Jakarta – Menteri Koordinator Bidang Hukum, HAM, Imigrasi, dan Pemasyarakatan, Yusril Ihza Mahendra, memberikan klarifikasi terkait pernyataannya mengenai kedudukan MoU Helsinki dalam sengketa empat pulau antara Aceh dan Sumatera Utara yang sempat menimbulkan polemik. Ia mengimbau masyarakat Aceh untuk tidak salah menafsirkan maksud dari penjelasannya.
Dalam pertemuan dengan tokoh masyarakat Indonesia di Sydney, Australia, Yusril menegaskan bahwa tidak ada seorang pun yang meremehkan peran penting MoU Helsinki sebagai landasan penyelesaian konflik antara Gerakan Aceh Merdeka (GAM) dan Pemerintah Republik Indonesia.
Yusril, yang menjabat sebagai Mensesneg saat perundingan Helsinki berlangsung, mengaku terlibat langsung dalam pembahasan internal pemerintah dan tim perunding, termasuk dalam menindaklanjuti hasil MoU. Bersama dengan Mendagri (Alm) Mohammad Ma’ruf, ia ditugaskan oleh Presiden untuk membahas RUU Pemerintahan Aceh dengan DPR hingga selesai.
Ia menekankan bahwa semangat MoU Helsinki menjadi titik awal penyelesaian masalah antara pemerintah pusat dan Aceh. Namun, dalam konteks sengketa empat pulau, rujukan langsung tidak dapat sepenuhnya mengandalkan MoU Helsinki dan UU No. 24 Tahun 1956.
"MoU Helsinki menegaskan wilayah Aceh mengacu pada UU No. 24 Tahun 1956, namun undang-undang tersebut hanya menyebutkan kabupaten-kabupaten yang termasuk wilayah Aceh, tanpa menyinggung status empat pulau tersebut," jelas Yusril.
Menurutnya, penentuan batas wilayah provinsi, kabupaten, dan kota harus mengacu pada ketentuan yang lebih baru, yaitu Undang-Undang Nomor 23 Tahun 2014 yang telah diubah dengan UU No. 9 Tahun 2015 tentang Pemerintahan Daerah. Undang-undang ini menegaskan bahwa batas daerah diputuskan melalui Peraturan Menteri Dalam Negeri, terutama jika undang-undang pembentukan daerah otonom baru tidak secara eksplisit menetapkan batas-batas koordinat wilayahnya.

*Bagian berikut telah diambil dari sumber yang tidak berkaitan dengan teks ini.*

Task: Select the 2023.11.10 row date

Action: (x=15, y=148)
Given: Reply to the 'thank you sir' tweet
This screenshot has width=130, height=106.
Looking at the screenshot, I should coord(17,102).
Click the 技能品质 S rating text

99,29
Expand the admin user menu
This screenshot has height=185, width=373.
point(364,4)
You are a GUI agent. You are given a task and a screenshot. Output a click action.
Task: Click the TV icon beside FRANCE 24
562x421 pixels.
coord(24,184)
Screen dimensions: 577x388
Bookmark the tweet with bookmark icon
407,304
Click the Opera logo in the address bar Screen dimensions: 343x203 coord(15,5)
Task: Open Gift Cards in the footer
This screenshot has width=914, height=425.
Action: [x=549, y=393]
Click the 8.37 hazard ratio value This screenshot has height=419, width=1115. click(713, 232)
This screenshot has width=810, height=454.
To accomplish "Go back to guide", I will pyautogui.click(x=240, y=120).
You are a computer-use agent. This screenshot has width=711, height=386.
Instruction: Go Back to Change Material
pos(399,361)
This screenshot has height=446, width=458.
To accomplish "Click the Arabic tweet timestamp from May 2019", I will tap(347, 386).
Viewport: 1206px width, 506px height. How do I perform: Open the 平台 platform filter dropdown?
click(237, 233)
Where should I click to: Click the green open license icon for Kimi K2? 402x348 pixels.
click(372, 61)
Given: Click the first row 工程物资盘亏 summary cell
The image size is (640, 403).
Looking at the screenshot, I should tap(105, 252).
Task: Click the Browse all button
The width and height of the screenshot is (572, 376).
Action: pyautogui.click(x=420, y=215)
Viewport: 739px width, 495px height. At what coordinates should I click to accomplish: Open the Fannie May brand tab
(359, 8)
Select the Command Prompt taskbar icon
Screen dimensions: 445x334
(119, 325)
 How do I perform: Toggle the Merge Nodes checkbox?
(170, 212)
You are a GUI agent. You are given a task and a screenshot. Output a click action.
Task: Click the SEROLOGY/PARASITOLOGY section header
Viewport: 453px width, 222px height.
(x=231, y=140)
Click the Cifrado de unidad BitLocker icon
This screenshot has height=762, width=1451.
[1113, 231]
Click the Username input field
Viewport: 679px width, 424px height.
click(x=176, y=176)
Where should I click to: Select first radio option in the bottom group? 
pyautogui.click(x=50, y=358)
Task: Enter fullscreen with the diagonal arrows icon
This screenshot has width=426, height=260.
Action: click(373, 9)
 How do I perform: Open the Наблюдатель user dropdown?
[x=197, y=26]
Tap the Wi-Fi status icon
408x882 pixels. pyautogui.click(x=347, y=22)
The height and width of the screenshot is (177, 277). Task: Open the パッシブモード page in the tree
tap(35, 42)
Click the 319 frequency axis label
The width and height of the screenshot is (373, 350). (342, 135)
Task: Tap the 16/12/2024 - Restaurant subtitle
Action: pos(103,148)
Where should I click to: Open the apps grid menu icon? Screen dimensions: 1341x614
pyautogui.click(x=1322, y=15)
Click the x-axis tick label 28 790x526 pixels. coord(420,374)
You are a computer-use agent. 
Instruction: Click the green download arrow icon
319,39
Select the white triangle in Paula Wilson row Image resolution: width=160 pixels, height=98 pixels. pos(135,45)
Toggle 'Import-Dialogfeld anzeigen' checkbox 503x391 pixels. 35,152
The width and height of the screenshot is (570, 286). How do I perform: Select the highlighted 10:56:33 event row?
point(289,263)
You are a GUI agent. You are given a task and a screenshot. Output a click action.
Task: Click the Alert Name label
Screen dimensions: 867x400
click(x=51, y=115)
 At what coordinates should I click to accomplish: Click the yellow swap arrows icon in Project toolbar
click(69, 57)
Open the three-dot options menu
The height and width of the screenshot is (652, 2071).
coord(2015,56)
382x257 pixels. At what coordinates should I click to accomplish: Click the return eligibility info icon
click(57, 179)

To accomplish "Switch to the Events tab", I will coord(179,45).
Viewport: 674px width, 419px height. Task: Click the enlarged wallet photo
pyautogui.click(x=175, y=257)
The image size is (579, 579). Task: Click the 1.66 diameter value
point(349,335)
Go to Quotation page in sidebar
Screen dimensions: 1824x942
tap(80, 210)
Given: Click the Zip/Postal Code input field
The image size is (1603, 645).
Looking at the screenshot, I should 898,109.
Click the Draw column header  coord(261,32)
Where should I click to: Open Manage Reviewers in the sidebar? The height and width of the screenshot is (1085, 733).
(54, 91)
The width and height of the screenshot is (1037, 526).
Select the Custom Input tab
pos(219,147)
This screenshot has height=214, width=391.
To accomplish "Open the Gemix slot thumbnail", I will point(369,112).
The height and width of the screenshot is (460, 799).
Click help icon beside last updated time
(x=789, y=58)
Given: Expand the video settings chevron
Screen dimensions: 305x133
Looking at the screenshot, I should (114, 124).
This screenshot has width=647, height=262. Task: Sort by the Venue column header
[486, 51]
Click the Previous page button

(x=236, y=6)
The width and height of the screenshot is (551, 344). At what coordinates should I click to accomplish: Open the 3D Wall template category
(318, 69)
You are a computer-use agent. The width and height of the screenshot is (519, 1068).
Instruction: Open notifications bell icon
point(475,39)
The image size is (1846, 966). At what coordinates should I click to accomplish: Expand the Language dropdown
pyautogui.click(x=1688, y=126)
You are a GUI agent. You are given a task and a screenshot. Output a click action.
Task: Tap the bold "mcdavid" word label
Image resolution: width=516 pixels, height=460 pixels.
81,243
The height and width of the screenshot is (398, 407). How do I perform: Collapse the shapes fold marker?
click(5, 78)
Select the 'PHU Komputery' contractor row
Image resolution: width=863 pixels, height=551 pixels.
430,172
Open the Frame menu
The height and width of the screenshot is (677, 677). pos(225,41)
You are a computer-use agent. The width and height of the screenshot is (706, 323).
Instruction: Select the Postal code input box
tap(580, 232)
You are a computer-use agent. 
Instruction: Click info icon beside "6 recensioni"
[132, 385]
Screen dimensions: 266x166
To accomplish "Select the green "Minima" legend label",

Yusril merasa heran dengan tuduhan bahwa dirinya tidak menghargai MoU Helsinki, yang menurutnya tidak berdasar.
Terkait keputusan Presiden Prabowo Subianto, Yusril menjelaskan bahwa keputusan tersebut didasarkan pada dokumen kesepakatan antara Gubernur Aceh Ibrahim Hasan dan Gubernur Sumut Raja Inal Siregar pada tahun 1992, yang dibuat atas arahan Presiden Soeharto dan Mendagri Rudini. Kesepakatan ini dibuat sebelum adanya MoU Helsinki dan dapat menjadi rujukan detail dalam menyelesaikan masalah.
Yusril menegaskan bahwa komitmennya untuk membantu masyarakat Aceh tidak pernah berubah, sejak pertama kali diperkenalkan oleh gurunya, Prof. Osman Raliby, kepada Tengku Muhammad Daoed Beureueh pada tahun 1978. Ia juga yang mengusulkan nama Nanggroe Aceh Darussalam dan keberadaan Qanun Aceh untuk mengimplementasikan syariat Islam di Aceh sebelum adanya MoU Helsinki.